EXERCISE DIRECTIONS:
Go through the records below and show every line with the string "Комбинированные".

PROVIDED MATERIAL:

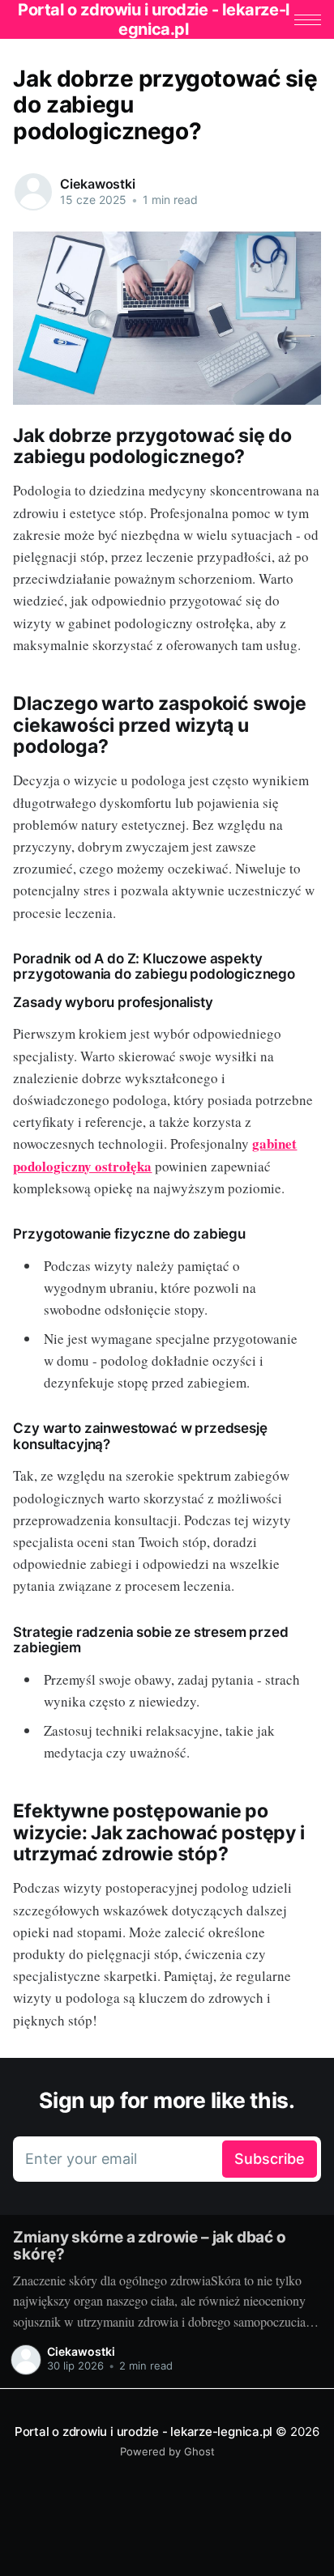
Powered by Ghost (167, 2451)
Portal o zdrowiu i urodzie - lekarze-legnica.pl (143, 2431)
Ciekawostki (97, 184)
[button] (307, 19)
==
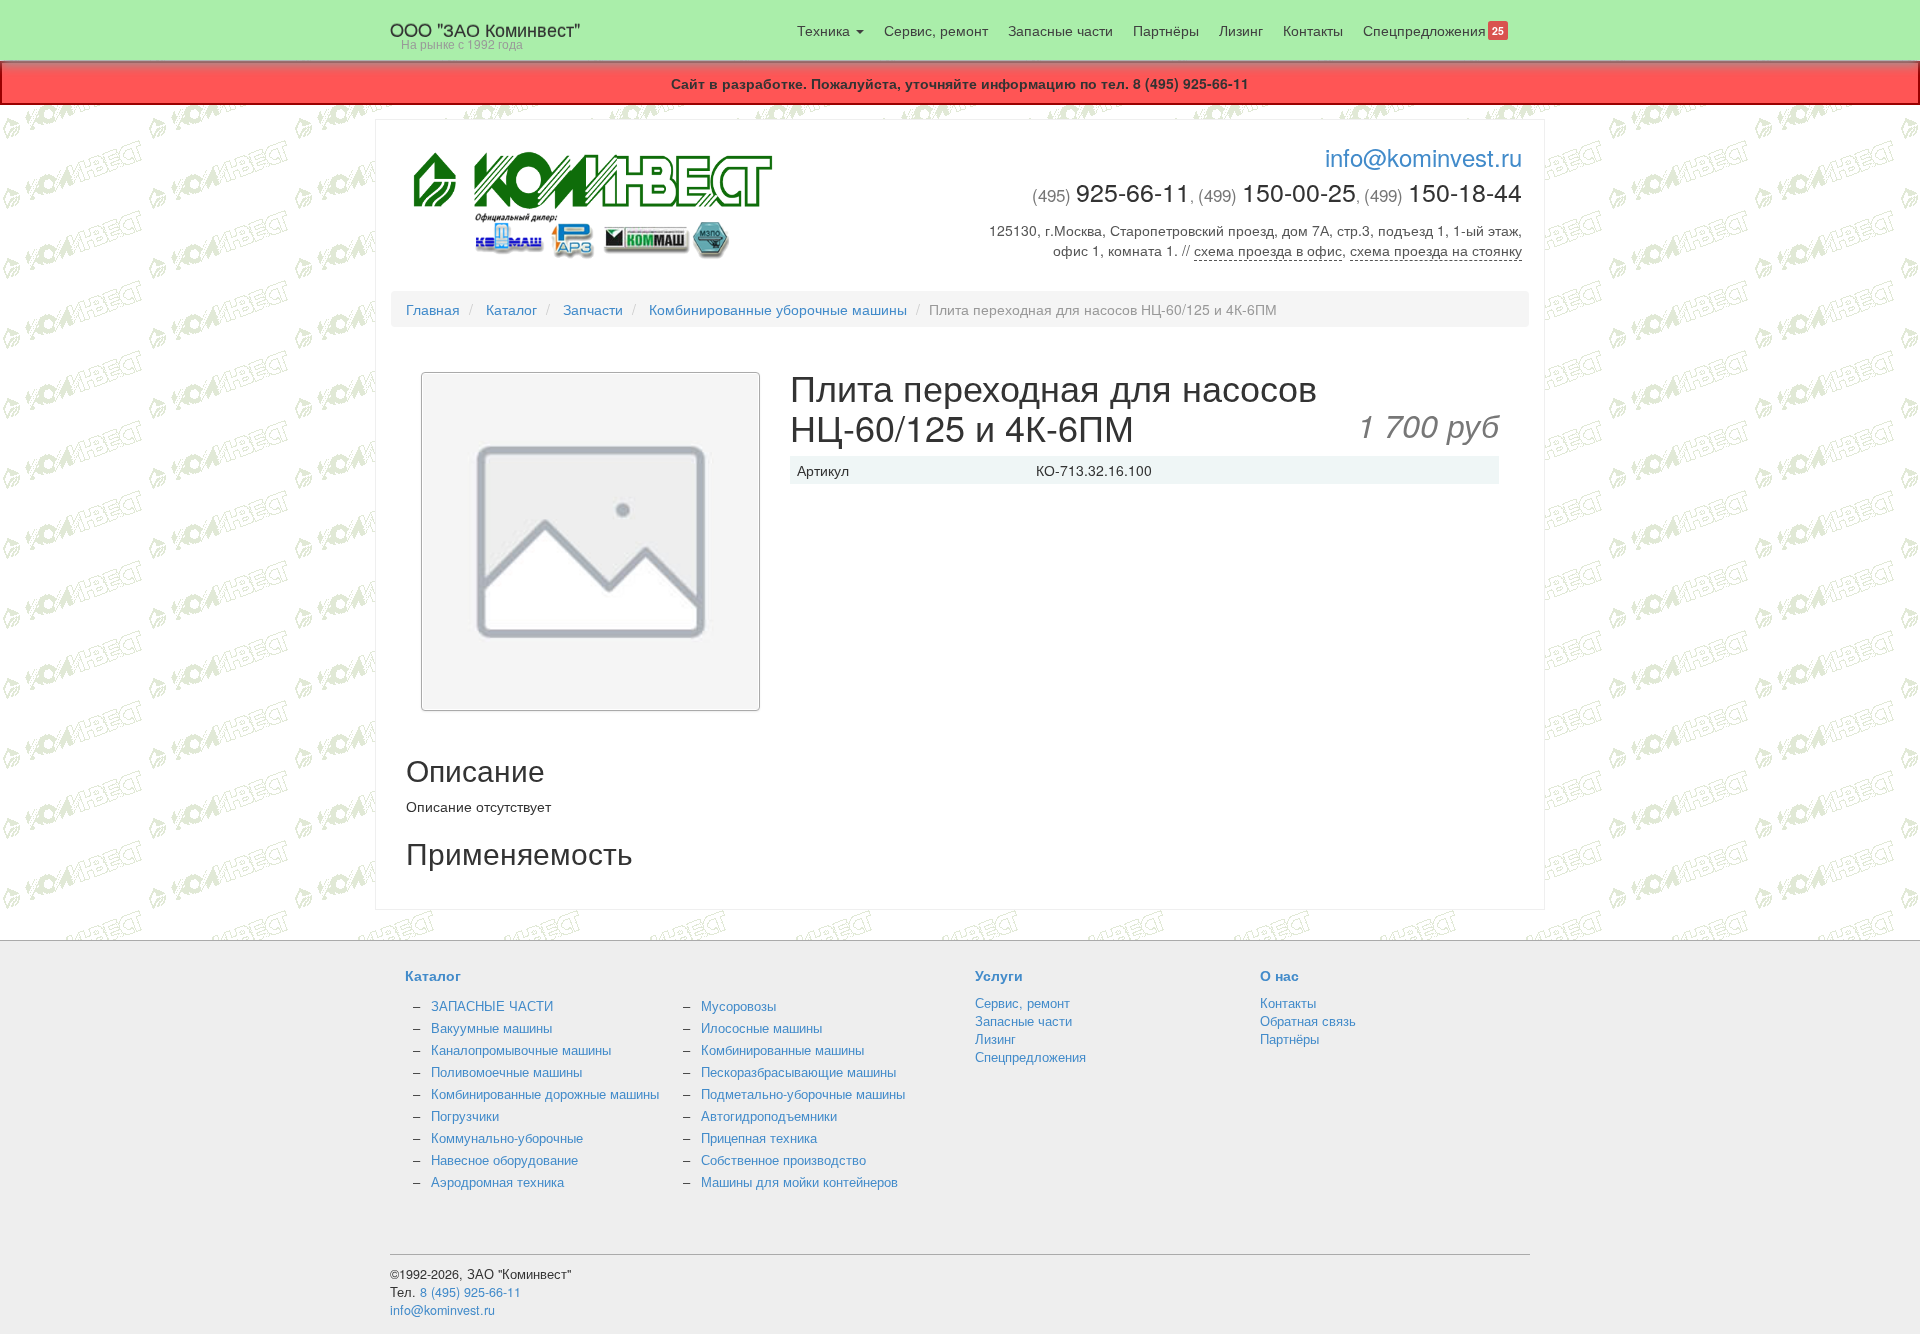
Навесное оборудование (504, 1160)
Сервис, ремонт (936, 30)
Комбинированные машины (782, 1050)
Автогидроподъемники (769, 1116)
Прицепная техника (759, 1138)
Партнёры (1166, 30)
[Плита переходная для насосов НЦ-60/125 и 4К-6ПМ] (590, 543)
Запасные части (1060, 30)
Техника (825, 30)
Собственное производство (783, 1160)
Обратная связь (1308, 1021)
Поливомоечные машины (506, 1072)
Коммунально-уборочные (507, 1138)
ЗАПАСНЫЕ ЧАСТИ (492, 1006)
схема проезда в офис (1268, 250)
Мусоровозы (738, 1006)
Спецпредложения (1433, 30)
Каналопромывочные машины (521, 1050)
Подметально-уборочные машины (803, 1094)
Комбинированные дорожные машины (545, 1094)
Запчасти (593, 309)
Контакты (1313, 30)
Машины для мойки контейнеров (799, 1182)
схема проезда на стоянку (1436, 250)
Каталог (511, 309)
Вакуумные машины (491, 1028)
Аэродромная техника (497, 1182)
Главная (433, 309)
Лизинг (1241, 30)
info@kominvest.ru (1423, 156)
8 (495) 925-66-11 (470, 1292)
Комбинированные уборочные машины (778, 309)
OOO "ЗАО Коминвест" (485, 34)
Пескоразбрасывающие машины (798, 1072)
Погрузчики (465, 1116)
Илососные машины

SOLUTION:
Комбинированные машины (782, 1050)
Комбинированные дорожные машины (545, 1094)
Комбинированные уборочные машины (778, 309)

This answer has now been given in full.